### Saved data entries
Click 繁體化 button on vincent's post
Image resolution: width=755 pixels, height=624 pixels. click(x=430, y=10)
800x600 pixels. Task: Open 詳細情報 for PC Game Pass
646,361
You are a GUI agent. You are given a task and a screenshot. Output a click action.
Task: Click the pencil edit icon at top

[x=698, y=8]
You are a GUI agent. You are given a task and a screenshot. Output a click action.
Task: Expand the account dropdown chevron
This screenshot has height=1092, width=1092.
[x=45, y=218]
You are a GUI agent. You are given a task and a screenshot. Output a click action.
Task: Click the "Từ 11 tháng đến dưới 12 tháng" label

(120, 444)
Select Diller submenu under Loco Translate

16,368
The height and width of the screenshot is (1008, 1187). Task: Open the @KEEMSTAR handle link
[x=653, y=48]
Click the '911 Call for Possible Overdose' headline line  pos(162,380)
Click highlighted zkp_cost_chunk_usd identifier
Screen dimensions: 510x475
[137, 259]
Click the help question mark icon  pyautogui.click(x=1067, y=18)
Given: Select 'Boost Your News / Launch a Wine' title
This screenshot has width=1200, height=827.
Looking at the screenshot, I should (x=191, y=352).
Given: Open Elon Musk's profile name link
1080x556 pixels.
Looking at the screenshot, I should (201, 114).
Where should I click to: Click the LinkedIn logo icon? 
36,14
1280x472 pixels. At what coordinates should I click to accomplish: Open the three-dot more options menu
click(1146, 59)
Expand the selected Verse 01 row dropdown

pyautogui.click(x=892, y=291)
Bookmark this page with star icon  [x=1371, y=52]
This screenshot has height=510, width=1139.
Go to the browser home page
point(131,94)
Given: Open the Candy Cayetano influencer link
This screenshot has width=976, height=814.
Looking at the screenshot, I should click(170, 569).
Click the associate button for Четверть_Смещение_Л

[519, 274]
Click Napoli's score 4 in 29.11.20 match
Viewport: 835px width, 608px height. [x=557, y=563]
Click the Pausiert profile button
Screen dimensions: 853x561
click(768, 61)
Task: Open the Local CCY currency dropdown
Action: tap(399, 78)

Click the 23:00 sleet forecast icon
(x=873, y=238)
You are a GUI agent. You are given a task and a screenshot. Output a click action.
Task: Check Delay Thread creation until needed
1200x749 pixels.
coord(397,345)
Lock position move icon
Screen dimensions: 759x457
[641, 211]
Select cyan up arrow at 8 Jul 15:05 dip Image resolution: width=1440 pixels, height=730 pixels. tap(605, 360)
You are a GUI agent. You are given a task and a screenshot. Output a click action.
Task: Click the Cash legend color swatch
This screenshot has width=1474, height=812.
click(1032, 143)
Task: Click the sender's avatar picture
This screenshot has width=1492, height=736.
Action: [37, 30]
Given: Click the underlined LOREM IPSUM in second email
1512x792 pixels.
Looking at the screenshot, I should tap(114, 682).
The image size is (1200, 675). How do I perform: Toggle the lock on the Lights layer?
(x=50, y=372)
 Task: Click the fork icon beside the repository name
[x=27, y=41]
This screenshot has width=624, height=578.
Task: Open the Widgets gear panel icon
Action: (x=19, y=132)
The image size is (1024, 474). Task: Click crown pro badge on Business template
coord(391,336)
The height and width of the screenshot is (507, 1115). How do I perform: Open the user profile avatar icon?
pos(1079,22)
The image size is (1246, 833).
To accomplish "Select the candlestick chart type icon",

### PROBLEM DESCRIPTION
From the first line of the records above down to the line containing "This screenshot has height=510, width=1139.", repeat each line exactly as written. Include both of those lines and add nothing.

### RESPONSE BELOW
Click 繁體化 button on vincent's post
Image resolution: width=755 pixels, height=624 pixels. click(x=430, y=10)
800x600 pixels. Task: Open 詳細情報 for PC Game Pass
646,361
You are a GUI agent. You are given a task and a screenshot. Output a click action.
Task: Click the pencil edit icon at top

[x=698, y=8]
You are a GUI agent. You are given a task and a screenshot. Output a click action.
Task: Expand the account dropdown chevron
This screenshot has height=1092, width=1092.
[x=45, y=218]
You are a GUI agent. You are given a task and a screenshot. Output a click action.
Task: Click the "Từ 11 tháng đến dưới 12 tháng" label

(120, 444)
Select Diller submenu under Loco Translate

16,368
The height and width of the screenshot is (1008, 1187). Task: Open the @KEEMSTAR handle link
[x=653, y=48]
Click the '911 Call for Possible Overdose' headline line  pos(162,380)
Click highlighted zkp_cost_chunk_usd identifier
Screen dimensions: 510x475
[137, 259]
Click the help question mark icon  pyautogui.click(x=1067, y=18)
Given: Select 'Boost Your News / Launch a Wine' title
This screenshot has width=1200, height=827.
Looking at the screenshot, I should (x=191, y=352).
Given: Open Elon Musk's profile name link
1080x556 pixels.
Looking at the screenshot, I should (201, 114).
Where should I click to: Click the LinkedIn logo icon? 
36,14
1280x472 pixels. At what coordinates should I click to accomplish: Open the three-dot more options menu
click(1146, 59)
Expand the selected Verse 01 row dropdown

pyautogui.click(x=892, y=291)
Bookmark this page with star icon  [x=1371, y=52]
This screenshot has height=510, width=1139.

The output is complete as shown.